**EXERCISE AIM:**
Copies of all lines containing the string "cell" are needed from the data below.

**Excerpts from a dataset:**
-- -- --

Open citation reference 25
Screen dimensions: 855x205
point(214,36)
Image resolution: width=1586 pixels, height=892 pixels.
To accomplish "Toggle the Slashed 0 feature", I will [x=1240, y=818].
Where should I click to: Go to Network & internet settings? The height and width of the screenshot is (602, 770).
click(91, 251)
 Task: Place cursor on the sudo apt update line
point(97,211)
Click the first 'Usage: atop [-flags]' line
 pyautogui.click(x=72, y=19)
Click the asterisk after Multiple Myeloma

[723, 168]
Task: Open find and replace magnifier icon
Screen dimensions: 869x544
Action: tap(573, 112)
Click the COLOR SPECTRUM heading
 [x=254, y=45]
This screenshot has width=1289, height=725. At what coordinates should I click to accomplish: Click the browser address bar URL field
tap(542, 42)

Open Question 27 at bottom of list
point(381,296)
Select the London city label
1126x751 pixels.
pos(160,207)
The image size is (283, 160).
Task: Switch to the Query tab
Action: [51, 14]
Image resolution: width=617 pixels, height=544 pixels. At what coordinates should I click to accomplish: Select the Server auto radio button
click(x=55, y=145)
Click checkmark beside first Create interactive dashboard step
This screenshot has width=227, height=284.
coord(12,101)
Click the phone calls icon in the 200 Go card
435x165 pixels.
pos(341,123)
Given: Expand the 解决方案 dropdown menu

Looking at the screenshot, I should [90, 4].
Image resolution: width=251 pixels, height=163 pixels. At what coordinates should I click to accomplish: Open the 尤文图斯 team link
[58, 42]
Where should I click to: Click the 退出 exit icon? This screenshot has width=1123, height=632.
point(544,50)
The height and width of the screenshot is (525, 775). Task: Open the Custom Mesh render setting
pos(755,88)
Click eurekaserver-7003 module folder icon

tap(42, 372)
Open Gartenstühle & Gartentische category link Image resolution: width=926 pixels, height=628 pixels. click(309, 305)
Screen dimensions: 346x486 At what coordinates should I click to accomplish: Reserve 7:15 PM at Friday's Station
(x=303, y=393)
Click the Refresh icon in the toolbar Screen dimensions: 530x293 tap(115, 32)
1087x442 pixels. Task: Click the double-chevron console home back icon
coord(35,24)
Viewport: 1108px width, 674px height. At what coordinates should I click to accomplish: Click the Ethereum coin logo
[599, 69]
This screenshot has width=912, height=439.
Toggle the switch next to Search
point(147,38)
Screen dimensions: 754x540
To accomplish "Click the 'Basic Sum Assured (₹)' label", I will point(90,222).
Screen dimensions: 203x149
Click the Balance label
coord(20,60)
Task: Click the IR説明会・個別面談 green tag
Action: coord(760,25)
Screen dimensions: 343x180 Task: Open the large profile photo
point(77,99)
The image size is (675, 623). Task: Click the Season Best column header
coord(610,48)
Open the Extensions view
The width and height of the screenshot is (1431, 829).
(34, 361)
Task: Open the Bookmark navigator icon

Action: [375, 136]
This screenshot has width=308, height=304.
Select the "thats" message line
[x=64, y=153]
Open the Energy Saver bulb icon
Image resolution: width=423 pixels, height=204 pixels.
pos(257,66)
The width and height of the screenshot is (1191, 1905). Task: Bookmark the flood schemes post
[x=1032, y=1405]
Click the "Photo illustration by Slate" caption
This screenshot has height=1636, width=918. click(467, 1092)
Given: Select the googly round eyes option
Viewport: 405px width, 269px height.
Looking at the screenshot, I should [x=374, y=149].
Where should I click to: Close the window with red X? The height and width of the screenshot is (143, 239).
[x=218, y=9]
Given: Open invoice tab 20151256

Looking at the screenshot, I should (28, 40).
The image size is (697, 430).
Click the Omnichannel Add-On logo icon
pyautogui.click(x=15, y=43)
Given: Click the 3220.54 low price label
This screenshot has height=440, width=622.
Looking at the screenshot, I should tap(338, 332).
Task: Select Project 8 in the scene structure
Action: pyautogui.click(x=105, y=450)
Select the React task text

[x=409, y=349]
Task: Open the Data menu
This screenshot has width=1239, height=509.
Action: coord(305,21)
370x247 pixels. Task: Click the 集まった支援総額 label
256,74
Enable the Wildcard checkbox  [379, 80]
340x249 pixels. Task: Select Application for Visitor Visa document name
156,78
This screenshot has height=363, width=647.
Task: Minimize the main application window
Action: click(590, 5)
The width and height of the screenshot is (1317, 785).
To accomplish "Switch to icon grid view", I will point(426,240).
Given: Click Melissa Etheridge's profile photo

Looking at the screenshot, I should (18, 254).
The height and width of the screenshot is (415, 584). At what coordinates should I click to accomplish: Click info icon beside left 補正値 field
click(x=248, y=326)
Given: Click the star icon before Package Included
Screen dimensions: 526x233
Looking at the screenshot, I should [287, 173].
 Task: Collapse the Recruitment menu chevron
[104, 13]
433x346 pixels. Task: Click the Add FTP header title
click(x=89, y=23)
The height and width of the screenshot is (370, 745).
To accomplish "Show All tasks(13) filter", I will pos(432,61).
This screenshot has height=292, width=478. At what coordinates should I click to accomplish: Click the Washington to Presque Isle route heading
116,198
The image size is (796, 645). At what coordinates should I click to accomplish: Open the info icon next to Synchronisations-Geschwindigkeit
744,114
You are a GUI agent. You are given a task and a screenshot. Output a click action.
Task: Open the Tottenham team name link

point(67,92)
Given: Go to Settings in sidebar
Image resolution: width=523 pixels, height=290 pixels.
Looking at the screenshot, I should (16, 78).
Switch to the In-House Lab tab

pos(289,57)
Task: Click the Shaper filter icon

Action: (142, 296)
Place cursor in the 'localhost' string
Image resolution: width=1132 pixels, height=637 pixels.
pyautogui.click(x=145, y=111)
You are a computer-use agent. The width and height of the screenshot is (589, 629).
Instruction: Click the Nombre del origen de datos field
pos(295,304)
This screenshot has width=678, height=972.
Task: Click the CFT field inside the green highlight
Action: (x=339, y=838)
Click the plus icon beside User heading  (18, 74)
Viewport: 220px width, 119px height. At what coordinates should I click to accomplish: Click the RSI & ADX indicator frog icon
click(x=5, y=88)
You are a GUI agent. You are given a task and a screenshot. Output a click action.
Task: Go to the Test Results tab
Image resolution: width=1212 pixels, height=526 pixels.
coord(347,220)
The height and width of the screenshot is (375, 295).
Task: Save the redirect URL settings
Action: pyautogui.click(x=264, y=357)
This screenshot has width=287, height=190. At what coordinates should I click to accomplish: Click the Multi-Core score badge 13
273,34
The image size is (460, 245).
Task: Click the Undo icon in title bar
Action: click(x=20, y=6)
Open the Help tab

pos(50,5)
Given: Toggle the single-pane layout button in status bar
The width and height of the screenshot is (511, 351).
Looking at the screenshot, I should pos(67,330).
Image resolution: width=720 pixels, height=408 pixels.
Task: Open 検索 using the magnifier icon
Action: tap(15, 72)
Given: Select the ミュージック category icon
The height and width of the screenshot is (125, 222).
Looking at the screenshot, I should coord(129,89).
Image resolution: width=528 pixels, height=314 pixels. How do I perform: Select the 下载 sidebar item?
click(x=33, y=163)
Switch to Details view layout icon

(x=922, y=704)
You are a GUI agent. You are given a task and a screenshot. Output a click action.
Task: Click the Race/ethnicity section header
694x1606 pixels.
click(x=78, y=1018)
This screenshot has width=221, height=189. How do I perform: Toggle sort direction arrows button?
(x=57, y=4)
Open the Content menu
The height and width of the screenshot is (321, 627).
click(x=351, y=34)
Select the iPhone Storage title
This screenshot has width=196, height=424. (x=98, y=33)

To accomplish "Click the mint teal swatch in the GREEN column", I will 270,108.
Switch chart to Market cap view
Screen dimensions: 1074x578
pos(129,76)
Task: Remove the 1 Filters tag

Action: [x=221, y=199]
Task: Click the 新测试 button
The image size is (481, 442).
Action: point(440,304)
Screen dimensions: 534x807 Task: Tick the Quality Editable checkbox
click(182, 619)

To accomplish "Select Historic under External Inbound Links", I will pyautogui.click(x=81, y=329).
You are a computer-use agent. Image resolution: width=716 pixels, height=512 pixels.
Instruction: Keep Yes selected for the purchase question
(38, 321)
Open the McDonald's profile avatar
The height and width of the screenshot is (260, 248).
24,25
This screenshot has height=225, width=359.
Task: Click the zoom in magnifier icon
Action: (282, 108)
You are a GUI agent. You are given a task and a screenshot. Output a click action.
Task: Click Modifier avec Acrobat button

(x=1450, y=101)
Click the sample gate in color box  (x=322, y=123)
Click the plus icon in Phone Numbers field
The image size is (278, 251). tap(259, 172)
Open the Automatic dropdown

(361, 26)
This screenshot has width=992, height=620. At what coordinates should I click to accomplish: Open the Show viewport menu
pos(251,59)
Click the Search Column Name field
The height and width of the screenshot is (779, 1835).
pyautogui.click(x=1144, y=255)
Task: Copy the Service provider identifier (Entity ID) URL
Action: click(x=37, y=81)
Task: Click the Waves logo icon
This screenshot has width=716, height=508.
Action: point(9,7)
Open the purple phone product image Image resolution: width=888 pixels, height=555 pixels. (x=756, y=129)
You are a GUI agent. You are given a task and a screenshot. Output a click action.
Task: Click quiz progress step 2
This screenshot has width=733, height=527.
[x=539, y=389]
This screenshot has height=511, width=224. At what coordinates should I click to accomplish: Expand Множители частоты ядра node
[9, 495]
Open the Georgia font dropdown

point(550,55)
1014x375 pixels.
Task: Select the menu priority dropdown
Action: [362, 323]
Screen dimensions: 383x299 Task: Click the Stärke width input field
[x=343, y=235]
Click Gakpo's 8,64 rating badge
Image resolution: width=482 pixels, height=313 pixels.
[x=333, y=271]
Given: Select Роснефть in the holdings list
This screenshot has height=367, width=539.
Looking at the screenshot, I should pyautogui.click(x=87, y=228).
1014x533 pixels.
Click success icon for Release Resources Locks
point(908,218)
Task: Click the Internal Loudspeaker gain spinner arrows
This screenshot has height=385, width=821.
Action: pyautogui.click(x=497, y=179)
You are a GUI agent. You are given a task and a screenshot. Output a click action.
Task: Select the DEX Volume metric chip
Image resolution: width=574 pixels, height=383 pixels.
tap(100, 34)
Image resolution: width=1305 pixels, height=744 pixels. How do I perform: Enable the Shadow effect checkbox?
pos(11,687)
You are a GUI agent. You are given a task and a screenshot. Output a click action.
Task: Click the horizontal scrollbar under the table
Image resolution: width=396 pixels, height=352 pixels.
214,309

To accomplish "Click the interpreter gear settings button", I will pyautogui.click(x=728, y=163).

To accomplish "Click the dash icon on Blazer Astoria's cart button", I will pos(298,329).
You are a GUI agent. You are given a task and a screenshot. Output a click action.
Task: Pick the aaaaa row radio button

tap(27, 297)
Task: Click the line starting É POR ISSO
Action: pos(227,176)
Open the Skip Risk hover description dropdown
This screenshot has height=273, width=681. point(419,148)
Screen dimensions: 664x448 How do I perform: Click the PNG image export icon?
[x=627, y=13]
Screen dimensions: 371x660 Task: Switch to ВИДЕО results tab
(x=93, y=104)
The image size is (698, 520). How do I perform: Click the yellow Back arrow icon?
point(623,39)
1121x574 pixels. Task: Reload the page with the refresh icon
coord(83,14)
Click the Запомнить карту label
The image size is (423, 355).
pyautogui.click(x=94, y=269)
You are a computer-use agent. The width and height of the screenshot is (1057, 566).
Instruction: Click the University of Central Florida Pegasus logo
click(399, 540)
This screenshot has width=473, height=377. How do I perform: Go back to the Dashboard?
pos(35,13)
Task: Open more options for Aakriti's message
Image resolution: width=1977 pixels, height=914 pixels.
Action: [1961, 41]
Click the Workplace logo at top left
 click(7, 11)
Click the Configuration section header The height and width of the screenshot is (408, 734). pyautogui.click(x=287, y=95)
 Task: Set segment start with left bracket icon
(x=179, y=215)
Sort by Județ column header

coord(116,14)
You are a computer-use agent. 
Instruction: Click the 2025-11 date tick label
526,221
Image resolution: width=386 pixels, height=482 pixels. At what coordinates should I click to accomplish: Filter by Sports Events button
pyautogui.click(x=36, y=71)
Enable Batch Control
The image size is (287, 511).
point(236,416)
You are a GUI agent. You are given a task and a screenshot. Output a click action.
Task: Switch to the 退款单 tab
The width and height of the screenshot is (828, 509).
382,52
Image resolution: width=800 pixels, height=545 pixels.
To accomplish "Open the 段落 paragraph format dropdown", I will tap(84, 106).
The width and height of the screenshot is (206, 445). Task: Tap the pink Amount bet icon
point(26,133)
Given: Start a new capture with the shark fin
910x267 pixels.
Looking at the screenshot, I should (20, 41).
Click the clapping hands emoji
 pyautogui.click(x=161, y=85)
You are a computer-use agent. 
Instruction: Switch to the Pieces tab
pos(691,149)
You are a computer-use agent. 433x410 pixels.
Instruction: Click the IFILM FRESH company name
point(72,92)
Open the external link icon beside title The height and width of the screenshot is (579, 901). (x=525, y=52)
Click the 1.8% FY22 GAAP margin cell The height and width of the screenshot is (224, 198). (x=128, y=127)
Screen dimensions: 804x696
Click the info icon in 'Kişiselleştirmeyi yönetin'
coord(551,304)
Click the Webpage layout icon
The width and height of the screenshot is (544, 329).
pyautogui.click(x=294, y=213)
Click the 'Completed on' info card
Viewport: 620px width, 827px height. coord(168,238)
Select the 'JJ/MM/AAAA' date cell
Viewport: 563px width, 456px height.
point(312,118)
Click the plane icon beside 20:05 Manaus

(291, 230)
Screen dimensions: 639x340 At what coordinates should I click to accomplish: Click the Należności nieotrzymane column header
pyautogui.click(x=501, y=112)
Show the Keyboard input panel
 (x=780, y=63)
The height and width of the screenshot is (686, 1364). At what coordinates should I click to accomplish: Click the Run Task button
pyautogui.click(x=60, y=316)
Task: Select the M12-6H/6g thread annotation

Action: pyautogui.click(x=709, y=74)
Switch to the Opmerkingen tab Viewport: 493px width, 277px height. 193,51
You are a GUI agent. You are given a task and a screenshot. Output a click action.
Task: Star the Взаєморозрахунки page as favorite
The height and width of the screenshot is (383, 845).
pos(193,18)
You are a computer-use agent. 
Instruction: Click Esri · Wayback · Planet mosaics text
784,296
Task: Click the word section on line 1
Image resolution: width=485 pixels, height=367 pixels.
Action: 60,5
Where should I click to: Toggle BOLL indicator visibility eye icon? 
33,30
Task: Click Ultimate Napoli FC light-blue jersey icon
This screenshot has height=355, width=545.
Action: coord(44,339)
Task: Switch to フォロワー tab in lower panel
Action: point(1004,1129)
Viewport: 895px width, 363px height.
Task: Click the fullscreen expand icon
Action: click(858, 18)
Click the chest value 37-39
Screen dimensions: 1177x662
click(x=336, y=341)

-- -- --

**ANSWER SECTION:**
Click the 1.8% FY22 GAAP margin cell The height and width of the screenshot is (224, 198). (x=128, y=127)
Select the 'JJ/MM/AAAA' date cell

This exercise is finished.